Objective: To determine the efficacy of bariatric surgery in the public sector for the treatment of complicated obesity.
Design, setting and participants: A longitudinal observational study of obese participants with comorbid conditions, aged 21–73 years, who underwent publicly funded bariatric surgery. Data were extracted from clinical databases (1 October 2009 to 1 September 2013) and recorded at seven time points. Participants are from an ongoing public obesity program.
Main outcome measures: Postoperative weight loss and partial or full resolution of: type 2 diabetes mellitus (T2DM), hypertension (HTN), dyslipidaemia and obstructive sleep apnoea (OSA).
Results: The 65 participants in the cohort lost a mean weight of 22.6 kg (SD, 9.5 kg) by 3 months, 34.2.kg (SD, 20.1 kg) by 12 months and 39.9 kg (SD, 31.4 kg) by 24 months (P < 0.001). Body mass index (BMI) decreased from a preoperative mean of 48.2 kg/m2 (SD, 9.5 kg/m2) to 35.7 kg/m2 (SD, 7.7 kg/m2) by 24 months (P < 0.001). Full resolution of comorbid conditions by 18 months (P < 0.001) was achieved by almost half of those with baseline T2DM, nearly two-thirds with HTN and three-quarters of those with OSA, with continued improvements beyond 24 months.

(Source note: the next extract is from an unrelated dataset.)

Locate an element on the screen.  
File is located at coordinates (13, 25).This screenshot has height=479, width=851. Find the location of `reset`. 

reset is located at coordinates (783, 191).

Conclusions: Bariatric surgery performed in the public sector is efficacious in the treatment of obese patients with comorbid conditions. Our findings parallel similar studies suggesting that there is equal benefit in publicly funded and privately performed procedures. This study highlights that obese patients reliant on public health care maintain sufficient intrinsic motivation in the absence of payment and supposed value-driven incentive. Improved access to bariatric surgery in the public sector can justifiably reduce the health inequities for those most in need.